To drive performance, especially in jarring situations, we especially want to avoid freezing. Or focusing on things outside of our control. To get out of this funk, notes Evans, we need to adopt an ‘aware-clear-task’ or ACT approach. “No matter how big the moment of pressure,” he says, “we are well served by an ACT approach because it leads to specific actions that create movement.”
So performing means being able to act in tight situations. But Evans also notes the importance of ‘microperformances’ – bursts of activity with a keen focus on achieving something difficult. “Using microperformances to complete an uncomfortable item on our ‘to do’ list once a day will transform our personal performance,” he notes. “The mental release of resolving emotional blocks will unlock our potential far more than ticking a single item off a list would suggest. The result is that we feel better and perform better.”
I’ve found one effective technique, especially when having a big task in front of me, is to break it down into actionable sub-steps (what Evans calls ‘reframing’). Even thinking about a challenge in this way will help to plant in your subconscious different attack methods (‘releasing’). And when a sub-set task is completed, while not eliminating the entire task itself, does provide some sense of accomplishment to keep persisting (‘feeling better, performing better’).
To be clear – there’s no harm in creating a list to get things done. But a list must be leveraged to drive performance rather than superficially ticking things off.
Stretching one’s self, like so many other performance tips, seems so common sense. But many of us rarely do it. “When I ask any group of apparently performance-focused people,” notes Evans, “no one says they have ever managed to complete the uncomfortable task on their to do list every day for a week. Ever.” Here I’m reminded of the American political scientist Charles Murray’s advice to young professionals “that very few people work as hard as they can, and the ones who do have it made.”
Evans’ final takeaway is to ‘be deliberate’ which, he notes, “is the best way to break new ground”:
Clarify our context of pressure, so we know where we’ve already been. Define our reality to shake off the vague and overly generous view we often have our ourselves. Set out intent so we understand the limits of our personal exploration.
Driving performance is clearly not easy, and is often camouflaged by many intangibles, especially when trading in the world of mental and not physical challenges.
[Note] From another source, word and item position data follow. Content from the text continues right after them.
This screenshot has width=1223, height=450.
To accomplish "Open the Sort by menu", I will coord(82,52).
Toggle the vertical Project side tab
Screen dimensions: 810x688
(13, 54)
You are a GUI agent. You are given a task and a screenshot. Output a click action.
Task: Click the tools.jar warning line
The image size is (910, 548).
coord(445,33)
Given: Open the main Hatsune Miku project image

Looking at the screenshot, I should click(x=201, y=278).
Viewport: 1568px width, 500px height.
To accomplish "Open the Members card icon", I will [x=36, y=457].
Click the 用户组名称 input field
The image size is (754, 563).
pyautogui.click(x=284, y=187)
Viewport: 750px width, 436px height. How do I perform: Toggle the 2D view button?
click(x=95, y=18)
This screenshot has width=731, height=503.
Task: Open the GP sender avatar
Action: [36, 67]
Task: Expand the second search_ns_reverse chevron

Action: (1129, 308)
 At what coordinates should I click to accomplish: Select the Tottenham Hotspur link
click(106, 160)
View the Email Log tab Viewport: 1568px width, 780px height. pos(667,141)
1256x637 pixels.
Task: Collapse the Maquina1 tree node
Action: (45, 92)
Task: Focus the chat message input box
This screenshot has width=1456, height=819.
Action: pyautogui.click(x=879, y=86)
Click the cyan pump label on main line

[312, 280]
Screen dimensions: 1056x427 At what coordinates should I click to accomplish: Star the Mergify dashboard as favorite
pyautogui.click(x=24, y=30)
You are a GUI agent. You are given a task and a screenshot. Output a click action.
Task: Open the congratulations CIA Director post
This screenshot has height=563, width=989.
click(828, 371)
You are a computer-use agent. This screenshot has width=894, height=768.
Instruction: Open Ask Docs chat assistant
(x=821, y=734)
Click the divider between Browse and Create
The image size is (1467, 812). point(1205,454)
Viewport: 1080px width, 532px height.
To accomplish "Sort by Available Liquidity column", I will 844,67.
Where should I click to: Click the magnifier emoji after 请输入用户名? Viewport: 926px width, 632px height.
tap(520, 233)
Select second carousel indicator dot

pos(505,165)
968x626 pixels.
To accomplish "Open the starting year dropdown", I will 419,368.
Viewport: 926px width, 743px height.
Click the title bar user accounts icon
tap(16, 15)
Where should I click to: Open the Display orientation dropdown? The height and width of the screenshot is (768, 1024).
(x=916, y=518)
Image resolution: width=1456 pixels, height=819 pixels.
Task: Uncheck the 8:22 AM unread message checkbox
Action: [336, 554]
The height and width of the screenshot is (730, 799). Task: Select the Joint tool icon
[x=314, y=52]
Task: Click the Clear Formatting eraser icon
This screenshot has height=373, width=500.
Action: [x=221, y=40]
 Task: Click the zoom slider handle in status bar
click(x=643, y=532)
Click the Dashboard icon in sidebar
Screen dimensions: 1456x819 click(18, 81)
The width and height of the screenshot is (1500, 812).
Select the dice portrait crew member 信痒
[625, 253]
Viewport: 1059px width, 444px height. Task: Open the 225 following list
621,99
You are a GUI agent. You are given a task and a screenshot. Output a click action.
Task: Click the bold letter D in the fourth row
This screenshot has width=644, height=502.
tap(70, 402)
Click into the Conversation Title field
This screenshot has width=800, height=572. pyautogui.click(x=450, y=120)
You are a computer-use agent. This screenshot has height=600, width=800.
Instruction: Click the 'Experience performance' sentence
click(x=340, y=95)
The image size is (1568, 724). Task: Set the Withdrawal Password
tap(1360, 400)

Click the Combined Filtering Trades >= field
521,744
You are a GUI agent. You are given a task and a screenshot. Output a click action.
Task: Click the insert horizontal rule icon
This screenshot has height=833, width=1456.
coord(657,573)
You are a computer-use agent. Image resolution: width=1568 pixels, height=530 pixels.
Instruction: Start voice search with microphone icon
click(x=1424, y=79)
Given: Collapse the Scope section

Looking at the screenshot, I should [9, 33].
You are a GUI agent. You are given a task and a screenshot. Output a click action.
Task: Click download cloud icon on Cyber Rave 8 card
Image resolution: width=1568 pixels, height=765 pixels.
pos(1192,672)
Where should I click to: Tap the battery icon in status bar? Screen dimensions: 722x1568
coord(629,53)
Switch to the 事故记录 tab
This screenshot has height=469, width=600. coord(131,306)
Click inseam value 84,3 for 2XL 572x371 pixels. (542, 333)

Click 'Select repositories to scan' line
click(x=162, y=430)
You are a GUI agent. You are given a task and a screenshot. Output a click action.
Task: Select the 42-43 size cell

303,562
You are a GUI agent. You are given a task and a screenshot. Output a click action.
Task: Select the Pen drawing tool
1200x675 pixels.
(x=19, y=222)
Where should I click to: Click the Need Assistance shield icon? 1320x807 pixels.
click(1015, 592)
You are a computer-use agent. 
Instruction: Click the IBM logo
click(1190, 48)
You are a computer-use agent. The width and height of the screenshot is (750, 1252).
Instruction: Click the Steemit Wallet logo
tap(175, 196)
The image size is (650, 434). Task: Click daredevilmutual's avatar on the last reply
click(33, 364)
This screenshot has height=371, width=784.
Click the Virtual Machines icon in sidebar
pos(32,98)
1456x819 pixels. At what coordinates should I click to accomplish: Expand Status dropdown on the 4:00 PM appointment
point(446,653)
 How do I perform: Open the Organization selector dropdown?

As Evans notes, “From business to sport, there is a strong bias towards the technical – things that are easy to grasp, see and count – at the expense of the mental, which is hard to grasp, more invisible than the visible, and frustrates those who want to quantify it.”
Performing under pressure is also less about ‘tips and tricks’ – something that Evans laments – but requires connecting with your mental pathway, balancing your RED and BLUE minds, taking action and hunting down your uncomfortable tasks. Performance, in other words, means a return to the personal and the human. “In their physical traits and technical ability – in their ability to play rugby – the All Blacks have been peerless,” noted a 2016 article. “What they were missing, at least until 2010, was the ability to deal with being human.”
Getting better performance out of ourselves many not win us the Rugby World Cup. But it will enable us to take on our own challenges and thrive.